Study Design: This is a mechanical study of polymethylmetacrylate(PMMA) mixed with blood as a filler. Objective: We tried to change the properties of PMMA so that it is more suitable to use for percutaneous vertebroplasty (PVP). Summary of the Literature Review: The mechanical changes by adding a filler into PMMA were expected to decrease the Young’s modulus, the polymerization temperature and the setting time. These changes of PMMA were considered to be more suitable and adaptable conditions for PVP for treating osteoporotic vertebral compression fracture. Materials and Methods: Porous PMMA was produced by mixing 2 ml (B2), 4 ml (B4) and 6 ml (B6)-blood as a filler, and the mechanical properties were investigated in comparison with regular PMMA(R) in view of Young’s modulus, the polymerization temperature, the setting time and the optimal passing-time within the injectable viscosity (20~50N-needed) through a 2.8mm-diameter cement-filler tube. Porosity was inspected by performing microcomputated tomography (micro-CT). Results: Young’s modulus was decreased from 919.5 MPa (R) to 701 MPa (B2), 693.5 MPa (B4) and 545.6 MPa (B6) in each group. The polymerization temperature decreased from 74.2℃ (R) to 59.8℃ (B2), 54.2℃ (B4) and 47.5℃(B6), respectively. The setting time decreased from 1065sec (R) to 624sec (B2), 678sec(B4) and 606sec (B6), respectively, and the optimal passing-time decreased from 75.6sec (R) to 46.6sec (B2), 65.0sec (B4) and 79.0sec(B6), respectively. The porosity increased from 4.2%(R) to 27.6%(B2), 27.5%(B4) and 29.5%(B6), respectively.
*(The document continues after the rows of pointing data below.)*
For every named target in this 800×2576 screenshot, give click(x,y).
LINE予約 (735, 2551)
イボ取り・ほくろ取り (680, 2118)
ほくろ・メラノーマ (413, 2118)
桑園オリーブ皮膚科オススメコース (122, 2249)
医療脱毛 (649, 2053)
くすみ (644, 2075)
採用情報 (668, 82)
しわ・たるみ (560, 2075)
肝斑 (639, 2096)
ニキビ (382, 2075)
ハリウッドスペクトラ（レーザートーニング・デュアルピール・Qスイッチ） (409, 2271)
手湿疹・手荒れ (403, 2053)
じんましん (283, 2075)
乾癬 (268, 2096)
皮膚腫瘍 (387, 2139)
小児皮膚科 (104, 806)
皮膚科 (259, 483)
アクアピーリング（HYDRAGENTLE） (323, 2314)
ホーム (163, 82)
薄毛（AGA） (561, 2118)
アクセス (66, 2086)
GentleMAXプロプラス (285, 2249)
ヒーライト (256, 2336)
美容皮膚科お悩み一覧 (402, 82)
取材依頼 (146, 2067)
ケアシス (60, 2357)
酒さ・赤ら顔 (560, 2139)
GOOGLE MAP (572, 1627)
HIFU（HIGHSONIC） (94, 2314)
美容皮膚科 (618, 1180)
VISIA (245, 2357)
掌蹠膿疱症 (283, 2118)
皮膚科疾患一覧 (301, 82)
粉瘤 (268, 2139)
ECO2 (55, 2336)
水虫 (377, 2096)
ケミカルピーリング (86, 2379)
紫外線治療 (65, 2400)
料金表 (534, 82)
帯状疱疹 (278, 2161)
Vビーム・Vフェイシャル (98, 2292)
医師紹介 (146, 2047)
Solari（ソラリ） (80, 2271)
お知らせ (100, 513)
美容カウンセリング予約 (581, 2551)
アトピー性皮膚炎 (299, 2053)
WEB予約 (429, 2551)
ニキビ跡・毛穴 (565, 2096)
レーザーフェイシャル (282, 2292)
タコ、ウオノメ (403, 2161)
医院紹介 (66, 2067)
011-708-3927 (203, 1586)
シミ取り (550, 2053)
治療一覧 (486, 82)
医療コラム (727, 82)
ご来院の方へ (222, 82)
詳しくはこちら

A homogenous microstructure with very fine pores was seen on inspection of all the blood-mixed PMMAs. Conclusion: Blood mixed with PMMA was considered as an excellent filler that was easy to make and had good biocompatibility. The 6ml blood-mixed PMMA (B6) showed more suitable mechanical properties, including a decreased elastic modulus due to more porosity, less heating and a retarded optimal passing-time by the serum barrier, which diminished the friction between the PMMA and a cement-filler tube.